The board could have voted to dismiss the ethics complaint filed by one of Keller’s seven mayoral opponents, Bernalillo County Commissioner Wayne Johnson. In agreeing to hold an evidentiary hearing about the complaint, the board made no ruling about whether the complaint has merit.
Keller, the state auditor and a Democrat, called the complaint “an eleventh-hour cheap shot” filed by a Republican opponent that takes issue with a practice approved by city officials and previously used by other publicly financed campaigns.

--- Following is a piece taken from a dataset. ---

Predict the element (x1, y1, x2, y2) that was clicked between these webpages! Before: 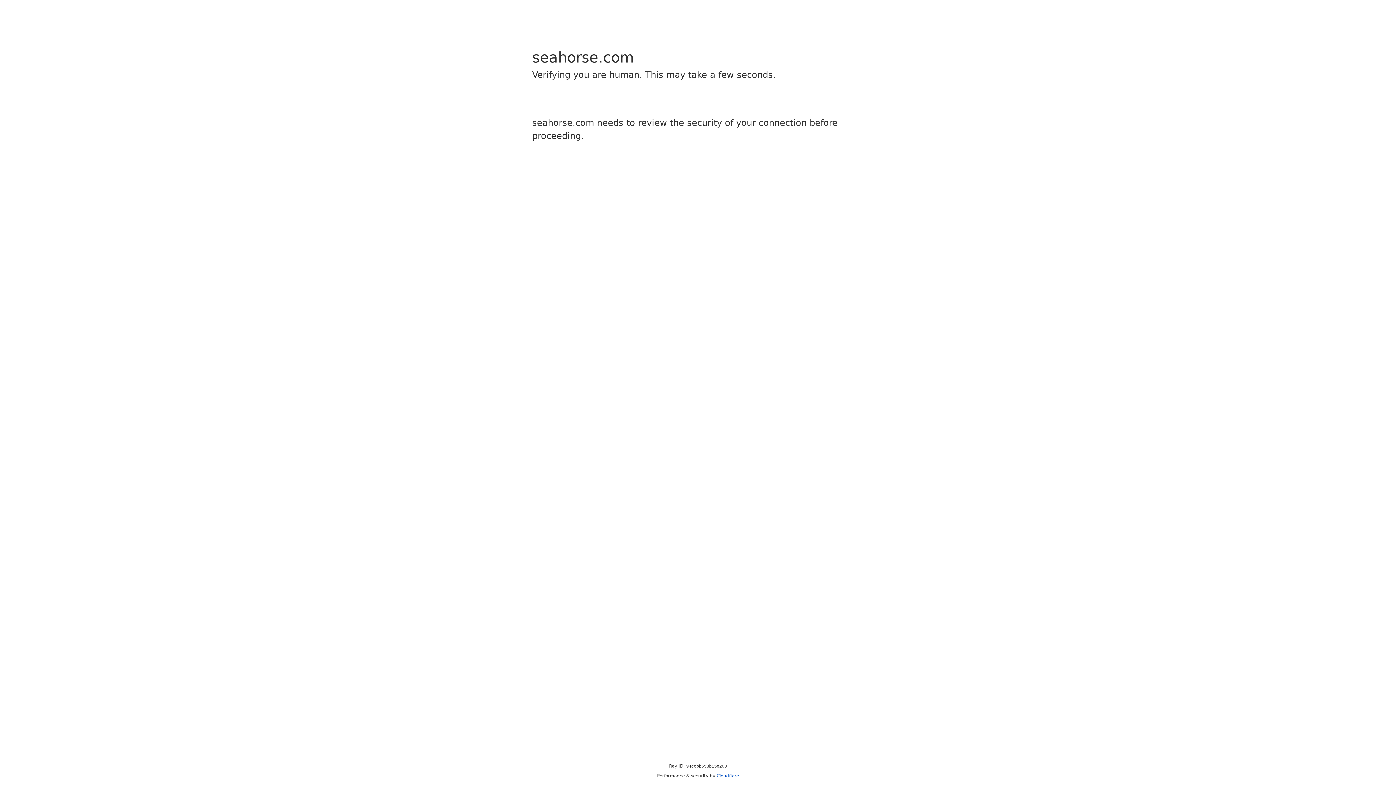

The date of the evidentiary hearing had not been scheduled Monday, but a 14-day notice requirement makes it unlikely the hearing will be held before the Oct. 3 city election.
Johnson’s complaint alleges that Keller accepted contributions and “falsely reported these cash contributions as ‘in-kind contributions’ on several reports” submitted to the City Clerk’s Office.
Keller “went out and fundraised, only they directed the money to a third party,” Johnson said during a break in the hearing.
Keller, the city’s only publicly financed mayoral candidate this year, received about $343,000 in public campaign money and is allowed to raise seed money and in-kind donations that boost his total resources to about $380,000. He has reported about $34,000 in inkind contributions through Sept. 22 in campaign finance reports.
Keller and his attorney said that donors have made contributions by check to his campaign management firm, Rio Strategies, which Keller has reported as in-kind donations.
“We did it on purpose to be extra transparent,” Keller said of the contributions. “… We were never taking cash. We were explicitly accepting checks” that were paid to Rio Strategies, he said.